İki ultra işlenmiş gıdayı karşılaştırırken dikkatli olun. “Sızma zeytinyağı ile”, “tuzu azaltılmış” gibi ifadelere aldanmamalıyız. Her besinin içeriğine bakmamız önemlidir. “Sızma zeytinyağı ile”, diğerlerine kıyasla çok daha az sağlıklı olan bu yağın saçma bir içeriği anlamına gelebilir. Aynı şekilde, “tuzu azaltılmış” bir ürün çok fazla tuz içerebilir, çünkü bu ibare başka bir benzer üründen sadece %25 daha az tuz içerdiği anlamına gelir. Gerçek şu ki, hiç kimse sağlıklı değilken, bu tür ifadeler, bir ultra işlenmiş ürünün diğerinden daha sağlıklı olduğunu düşünmemize neden oluyor.
Sözde “sebze etler” (“sebze sosisleri” dahil) hem et tüketimini azaltmak isteyen her yerde yaşayan insanlar hem de veganlar/vejeteryanlar için ete sağlıklı bir alternatif olarak tanıtılmıştır. Besin etiketini dikkatli bir şekilde okumak, bunların aslında aşırı işlenmiş ve dolayısıyla sağlıksız ürünler olduğunu anlamamıza yol açacaktır.
Ek olarak, bu “sebze etler”, aslında protein içeriği minimum olduğunda, genellikle öğünün protein porsiyonu olarak sunulur. Bu ürünlerin çoğu, tofu, tempeh, dokulu soya veya elbette baklagillerin besin değerine ulaşmayan üçüncü nesil bitki proteinlerinden yapılır. “Sebze etlerinin” çoğu rafine unlardan, sağlıksız yağlardan ve boyalardan yapılır. Bu ürünlerden bazıları tofu veya baklagillerden yapılmış olsa da, hiçbir zaman ana malzemeyi temsil etmezler. Burger söz konusu olduğunda, en iyi seçenek onları evde yapmaktır.

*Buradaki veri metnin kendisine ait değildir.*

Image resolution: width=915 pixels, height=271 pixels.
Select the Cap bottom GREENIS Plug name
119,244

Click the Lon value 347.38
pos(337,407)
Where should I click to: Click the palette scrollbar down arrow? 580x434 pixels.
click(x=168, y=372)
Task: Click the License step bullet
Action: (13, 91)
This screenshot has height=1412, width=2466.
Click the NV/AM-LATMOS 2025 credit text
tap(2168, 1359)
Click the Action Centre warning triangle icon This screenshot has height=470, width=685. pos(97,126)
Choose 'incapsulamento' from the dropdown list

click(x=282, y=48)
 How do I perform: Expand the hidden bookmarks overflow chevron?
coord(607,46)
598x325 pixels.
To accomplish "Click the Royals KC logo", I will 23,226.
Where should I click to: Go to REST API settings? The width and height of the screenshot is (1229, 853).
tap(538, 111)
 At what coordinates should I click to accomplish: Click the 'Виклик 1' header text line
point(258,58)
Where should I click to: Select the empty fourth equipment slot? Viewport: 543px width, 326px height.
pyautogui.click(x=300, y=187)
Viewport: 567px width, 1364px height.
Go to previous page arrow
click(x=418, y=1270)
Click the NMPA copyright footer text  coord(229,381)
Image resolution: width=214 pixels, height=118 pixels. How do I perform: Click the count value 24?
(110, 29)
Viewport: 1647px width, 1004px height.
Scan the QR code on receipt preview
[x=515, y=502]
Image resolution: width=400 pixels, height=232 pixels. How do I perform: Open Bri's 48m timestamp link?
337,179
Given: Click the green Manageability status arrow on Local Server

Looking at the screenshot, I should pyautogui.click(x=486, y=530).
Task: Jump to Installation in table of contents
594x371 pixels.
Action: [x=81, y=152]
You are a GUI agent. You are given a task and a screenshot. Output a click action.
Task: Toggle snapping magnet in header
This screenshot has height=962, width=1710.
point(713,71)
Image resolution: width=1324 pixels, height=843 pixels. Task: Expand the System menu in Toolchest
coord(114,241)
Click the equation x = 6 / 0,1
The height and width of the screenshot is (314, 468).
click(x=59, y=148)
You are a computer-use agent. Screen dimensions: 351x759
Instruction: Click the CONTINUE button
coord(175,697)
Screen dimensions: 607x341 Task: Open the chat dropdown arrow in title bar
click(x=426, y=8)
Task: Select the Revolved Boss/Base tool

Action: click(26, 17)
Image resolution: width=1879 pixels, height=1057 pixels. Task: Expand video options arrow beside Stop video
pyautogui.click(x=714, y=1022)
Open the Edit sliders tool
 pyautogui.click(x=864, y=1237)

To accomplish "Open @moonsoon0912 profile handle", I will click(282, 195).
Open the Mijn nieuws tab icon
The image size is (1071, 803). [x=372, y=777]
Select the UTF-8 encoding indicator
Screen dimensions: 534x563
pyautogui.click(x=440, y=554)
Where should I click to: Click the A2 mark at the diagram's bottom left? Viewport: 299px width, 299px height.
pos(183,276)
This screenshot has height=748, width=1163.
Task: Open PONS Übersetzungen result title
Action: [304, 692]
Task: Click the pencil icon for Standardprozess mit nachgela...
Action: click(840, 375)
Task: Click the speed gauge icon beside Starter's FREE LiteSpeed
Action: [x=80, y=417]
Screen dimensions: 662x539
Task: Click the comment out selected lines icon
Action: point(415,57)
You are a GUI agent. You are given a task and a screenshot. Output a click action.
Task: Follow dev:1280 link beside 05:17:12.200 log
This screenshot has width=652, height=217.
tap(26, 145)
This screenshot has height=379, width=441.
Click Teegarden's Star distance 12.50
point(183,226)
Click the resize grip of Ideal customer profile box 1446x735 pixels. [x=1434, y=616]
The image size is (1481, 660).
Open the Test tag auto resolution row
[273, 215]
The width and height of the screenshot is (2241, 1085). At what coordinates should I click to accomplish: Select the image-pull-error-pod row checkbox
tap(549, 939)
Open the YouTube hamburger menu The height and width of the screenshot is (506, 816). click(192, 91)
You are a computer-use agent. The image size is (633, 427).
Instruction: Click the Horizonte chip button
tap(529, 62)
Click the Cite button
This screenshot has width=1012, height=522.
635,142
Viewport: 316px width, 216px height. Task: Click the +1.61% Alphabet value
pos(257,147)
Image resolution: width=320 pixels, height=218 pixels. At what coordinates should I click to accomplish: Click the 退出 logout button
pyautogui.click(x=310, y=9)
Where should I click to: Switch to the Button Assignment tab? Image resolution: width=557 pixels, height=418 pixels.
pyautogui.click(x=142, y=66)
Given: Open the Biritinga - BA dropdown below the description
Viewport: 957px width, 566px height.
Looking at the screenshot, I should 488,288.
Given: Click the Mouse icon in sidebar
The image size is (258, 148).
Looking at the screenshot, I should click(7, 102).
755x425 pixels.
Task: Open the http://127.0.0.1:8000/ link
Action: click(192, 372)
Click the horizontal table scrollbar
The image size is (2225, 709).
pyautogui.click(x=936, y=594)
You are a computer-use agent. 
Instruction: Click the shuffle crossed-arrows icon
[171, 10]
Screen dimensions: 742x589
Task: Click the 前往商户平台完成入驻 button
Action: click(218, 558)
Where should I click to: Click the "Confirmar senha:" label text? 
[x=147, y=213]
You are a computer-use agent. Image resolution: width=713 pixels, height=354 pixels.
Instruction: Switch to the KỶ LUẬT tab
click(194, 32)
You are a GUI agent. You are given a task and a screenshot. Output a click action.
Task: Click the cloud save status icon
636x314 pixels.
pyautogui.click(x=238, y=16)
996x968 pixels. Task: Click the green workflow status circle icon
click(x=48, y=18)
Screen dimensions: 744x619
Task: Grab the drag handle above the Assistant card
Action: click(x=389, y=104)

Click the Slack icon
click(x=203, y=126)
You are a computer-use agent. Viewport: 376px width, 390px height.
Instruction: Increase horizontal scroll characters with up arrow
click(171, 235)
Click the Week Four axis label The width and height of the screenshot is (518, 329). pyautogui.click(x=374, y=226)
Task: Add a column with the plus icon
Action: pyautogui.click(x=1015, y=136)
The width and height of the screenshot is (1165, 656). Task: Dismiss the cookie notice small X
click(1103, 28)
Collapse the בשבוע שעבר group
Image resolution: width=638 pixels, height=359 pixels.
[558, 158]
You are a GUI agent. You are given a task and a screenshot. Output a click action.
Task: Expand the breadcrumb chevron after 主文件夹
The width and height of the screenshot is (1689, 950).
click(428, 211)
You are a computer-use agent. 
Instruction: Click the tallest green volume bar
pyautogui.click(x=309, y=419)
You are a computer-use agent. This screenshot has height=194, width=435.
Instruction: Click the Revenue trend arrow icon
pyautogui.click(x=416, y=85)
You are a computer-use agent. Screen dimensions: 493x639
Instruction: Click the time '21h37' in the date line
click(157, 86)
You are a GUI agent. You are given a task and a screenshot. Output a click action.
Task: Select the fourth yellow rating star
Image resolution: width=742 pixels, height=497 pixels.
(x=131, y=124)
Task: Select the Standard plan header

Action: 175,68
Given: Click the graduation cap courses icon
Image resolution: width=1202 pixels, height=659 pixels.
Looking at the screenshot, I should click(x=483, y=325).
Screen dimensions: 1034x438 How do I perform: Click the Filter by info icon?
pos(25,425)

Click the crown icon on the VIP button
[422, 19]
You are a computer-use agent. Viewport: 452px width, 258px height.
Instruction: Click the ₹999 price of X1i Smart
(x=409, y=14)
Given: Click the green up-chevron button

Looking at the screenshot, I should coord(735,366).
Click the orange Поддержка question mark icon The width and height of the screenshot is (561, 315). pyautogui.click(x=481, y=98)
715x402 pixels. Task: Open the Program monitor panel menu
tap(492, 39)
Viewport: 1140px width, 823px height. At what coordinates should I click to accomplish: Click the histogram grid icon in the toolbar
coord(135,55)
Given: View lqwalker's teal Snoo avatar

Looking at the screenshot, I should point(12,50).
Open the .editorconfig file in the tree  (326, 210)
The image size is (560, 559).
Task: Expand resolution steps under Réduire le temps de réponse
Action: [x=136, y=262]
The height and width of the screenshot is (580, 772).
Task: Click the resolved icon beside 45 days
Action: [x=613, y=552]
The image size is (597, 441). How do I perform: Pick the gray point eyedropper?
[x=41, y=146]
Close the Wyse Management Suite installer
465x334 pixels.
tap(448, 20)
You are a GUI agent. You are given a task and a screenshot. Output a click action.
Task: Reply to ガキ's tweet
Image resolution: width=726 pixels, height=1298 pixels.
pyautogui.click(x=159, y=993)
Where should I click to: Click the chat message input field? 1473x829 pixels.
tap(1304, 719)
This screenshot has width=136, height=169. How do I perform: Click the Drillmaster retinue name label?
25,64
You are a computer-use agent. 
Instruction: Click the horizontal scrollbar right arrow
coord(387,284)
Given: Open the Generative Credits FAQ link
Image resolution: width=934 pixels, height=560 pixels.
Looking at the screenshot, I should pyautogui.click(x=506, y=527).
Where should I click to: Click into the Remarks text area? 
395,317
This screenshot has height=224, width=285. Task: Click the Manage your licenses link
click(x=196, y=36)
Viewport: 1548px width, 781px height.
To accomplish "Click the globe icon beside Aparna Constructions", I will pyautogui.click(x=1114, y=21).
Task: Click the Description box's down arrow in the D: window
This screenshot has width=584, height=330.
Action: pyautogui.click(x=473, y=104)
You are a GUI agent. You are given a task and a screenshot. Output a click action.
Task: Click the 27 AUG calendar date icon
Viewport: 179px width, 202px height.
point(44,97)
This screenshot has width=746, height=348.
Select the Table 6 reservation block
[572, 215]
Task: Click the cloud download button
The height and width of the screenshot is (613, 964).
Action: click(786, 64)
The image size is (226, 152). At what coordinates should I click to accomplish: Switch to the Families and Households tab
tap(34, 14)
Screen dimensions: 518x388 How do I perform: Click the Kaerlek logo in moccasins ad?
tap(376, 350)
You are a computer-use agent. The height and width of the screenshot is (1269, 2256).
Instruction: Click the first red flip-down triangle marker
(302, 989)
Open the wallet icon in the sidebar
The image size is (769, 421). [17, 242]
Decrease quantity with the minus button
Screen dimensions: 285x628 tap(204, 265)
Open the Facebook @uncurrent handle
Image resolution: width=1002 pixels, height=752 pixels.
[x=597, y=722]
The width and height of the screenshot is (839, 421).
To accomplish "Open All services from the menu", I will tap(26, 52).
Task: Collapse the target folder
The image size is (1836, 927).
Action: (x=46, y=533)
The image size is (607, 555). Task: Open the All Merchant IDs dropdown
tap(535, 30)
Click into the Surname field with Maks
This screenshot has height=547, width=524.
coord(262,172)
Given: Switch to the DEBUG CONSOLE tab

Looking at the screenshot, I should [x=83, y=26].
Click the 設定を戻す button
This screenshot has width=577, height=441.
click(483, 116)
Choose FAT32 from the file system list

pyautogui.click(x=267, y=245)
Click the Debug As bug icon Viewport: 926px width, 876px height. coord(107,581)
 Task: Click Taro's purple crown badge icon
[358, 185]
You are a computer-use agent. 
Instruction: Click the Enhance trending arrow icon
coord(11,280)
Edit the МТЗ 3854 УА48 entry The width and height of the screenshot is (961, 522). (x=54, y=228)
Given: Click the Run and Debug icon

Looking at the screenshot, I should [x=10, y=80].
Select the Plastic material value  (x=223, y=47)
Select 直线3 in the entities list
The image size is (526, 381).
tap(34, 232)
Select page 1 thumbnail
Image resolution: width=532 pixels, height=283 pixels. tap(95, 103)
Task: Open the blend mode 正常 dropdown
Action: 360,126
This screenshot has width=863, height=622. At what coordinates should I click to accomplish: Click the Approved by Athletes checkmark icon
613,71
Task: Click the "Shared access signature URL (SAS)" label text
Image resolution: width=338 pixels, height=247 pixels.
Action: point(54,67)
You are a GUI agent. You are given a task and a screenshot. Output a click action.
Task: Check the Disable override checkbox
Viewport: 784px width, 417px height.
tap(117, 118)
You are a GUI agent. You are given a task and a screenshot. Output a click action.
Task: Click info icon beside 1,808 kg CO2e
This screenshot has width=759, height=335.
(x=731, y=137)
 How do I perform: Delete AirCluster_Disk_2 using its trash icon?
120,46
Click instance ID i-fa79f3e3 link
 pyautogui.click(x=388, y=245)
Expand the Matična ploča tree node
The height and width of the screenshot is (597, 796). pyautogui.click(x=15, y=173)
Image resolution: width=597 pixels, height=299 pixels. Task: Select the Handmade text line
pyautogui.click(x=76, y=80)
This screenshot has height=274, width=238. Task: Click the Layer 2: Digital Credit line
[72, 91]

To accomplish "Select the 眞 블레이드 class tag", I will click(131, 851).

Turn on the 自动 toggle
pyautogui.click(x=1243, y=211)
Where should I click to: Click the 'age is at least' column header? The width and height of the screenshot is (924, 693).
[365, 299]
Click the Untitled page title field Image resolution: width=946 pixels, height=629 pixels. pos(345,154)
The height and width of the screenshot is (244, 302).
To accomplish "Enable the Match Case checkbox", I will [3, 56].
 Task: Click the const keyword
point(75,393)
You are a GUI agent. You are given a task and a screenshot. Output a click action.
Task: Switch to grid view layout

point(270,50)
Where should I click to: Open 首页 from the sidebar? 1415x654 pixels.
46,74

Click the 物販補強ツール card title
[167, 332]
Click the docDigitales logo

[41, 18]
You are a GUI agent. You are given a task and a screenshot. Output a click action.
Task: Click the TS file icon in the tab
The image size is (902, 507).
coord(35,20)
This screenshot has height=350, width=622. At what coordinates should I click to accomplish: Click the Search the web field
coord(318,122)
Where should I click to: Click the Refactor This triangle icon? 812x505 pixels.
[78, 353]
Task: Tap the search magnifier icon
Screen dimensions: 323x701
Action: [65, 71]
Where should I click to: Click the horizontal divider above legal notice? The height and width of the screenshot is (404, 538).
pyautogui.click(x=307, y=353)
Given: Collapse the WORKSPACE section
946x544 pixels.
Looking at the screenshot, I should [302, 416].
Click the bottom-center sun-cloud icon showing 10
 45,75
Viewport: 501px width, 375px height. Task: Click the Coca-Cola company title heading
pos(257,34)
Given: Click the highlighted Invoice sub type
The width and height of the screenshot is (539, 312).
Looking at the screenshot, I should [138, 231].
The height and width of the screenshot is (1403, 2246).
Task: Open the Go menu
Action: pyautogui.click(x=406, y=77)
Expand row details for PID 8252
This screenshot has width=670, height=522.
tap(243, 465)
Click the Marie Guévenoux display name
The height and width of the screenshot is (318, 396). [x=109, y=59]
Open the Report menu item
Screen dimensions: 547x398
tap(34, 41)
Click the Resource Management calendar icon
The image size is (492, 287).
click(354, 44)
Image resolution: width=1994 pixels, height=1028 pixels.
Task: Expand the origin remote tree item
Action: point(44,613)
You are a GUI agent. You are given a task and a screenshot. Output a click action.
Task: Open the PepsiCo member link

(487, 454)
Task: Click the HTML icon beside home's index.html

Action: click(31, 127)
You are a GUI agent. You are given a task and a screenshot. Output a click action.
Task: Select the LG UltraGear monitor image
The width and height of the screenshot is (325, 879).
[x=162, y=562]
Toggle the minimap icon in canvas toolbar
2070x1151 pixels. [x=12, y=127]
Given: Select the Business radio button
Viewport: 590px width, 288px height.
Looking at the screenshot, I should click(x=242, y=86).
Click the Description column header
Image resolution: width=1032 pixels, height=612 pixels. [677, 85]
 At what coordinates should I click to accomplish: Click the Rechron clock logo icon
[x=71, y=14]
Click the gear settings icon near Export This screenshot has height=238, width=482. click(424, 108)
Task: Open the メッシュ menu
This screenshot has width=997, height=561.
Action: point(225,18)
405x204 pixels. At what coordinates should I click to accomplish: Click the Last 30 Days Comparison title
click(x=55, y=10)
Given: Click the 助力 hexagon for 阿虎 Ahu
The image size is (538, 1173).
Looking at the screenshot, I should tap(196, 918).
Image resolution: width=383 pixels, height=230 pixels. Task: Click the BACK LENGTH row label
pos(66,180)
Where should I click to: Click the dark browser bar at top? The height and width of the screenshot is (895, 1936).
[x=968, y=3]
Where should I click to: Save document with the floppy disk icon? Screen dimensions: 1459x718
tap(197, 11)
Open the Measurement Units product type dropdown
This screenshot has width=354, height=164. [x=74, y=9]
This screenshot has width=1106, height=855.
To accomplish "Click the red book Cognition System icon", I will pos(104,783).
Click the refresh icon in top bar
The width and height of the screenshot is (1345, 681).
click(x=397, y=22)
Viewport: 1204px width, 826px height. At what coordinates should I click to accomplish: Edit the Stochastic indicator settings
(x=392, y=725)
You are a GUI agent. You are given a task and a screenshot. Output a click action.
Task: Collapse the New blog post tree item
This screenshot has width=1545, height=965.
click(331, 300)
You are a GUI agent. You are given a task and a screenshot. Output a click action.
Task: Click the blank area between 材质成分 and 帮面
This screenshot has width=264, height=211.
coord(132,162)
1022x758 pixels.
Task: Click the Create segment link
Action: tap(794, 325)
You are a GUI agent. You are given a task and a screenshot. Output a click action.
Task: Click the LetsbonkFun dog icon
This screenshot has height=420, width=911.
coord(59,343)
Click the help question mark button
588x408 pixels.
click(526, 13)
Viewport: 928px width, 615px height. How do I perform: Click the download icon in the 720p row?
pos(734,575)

Bu videoda vejetaryenler için 2 farklı burguer yapmayı öğreneceksiniz.
Fırında da benzer bir şey olur; veganlar ve vejeteryanlar için uygun olması onu sağlıklı yapmaz. Çoğu vegan tatlılar rafine unlardan, sağlıksız yağlardan ve şekerden yapılır. Tavsiye genel nüfus için aynıdır: ne kadar vegan veya vejeteryan olursa olsun fırınlama ara sıra tüketilmelidir.
3.2. SATIN ALMA
Yemek pişirebileceğinizi ve konservelerinizi kendiniz yapabileceğinizi unutmayın.
3.3. TABAĞA DOĞRU
Kilerde iyi hammadde bulundurmak, 3-5 malzemeli çok sayıda hızlı ve sağlıklı yemek hazırlamamızı sağlayacaktır. Bu ünite 3’te görebileceğiniz videolardan bazıları (3-5 malzemeli sağlıklı ve kolay tarifler) vegan çocuklar için uygundur.
Mutfak teknikleri ile ilgili olarak, öneriler omnivor popülasyonla aynıdır. Bu modülün 2. Ünitesi (Sağlıklı mutfak teknikleri) sağlıklı mutfak tekniklerine ayrılmıştır.